From a technological perspective, searching information on this type of media is difficult. From a semantic point of view, it is not easy to discern between information that is part of the focus of the conversation, from the information that is part of the comment context.

Although it is possible to link video and audio resources to text comments at specific times using voice recognition technologies, it is not easy to link videos to external resources such as documents, images, graphs, etc. due to the separation between the communication tool and the resource manipulation application.

2.3 Document Comment Tool

A potential solution to this problem lays on the use of comments provided by the most of document sharing applications. Comments are an interesting alternative to support the exchange of information among session participants. The main problem behind this approach is the lack of temporal context provided by conversation.
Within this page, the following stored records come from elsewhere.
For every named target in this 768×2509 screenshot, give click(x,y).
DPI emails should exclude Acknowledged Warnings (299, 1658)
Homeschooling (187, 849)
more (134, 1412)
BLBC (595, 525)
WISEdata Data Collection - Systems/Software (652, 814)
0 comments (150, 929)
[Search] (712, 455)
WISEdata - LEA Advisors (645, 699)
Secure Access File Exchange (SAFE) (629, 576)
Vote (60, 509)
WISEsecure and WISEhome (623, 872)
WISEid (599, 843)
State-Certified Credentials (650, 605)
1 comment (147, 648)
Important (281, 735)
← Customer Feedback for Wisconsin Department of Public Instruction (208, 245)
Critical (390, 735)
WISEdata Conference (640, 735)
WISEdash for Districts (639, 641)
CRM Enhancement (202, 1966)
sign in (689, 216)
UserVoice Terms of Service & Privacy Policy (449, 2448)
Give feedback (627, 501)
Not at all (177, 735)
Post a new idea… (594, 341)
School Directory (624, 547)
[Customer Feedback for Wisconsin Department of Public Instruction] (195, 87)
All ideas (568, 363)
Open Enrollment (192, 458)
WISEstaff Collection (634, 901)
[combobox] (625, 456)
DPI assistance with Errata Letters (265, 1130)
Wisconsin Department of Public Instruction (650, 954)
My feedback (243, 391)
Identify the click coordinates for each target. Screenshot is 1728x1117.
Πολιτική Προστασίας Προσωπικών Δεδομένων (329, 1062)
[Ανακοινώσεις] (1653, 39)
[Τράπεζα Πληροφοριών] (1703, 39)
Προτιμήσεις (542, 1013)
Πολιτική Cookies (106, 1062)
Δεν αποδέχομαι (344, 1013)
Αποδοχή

Comments are attached to the structure of the document, instead of the temporal development of the conversation. It is difficult to follow a conversation from document comments, because the order in which comments are located is defined by the structure of the document, instead of the time the comment was created. This situation becomes worst when participants are dealing with more than one document at the same time. Each document have its own structure.

Another issue to take into account is the relationship between comments. In forums, participants are able to link posts to other posts to represent a relationship between them. For instance, a participant posting a question usually finds the answer to the question in a nested post. Therefore, during a meeting, participants are able to refer comments that are related to other comments that are not the actual subject of the conversation.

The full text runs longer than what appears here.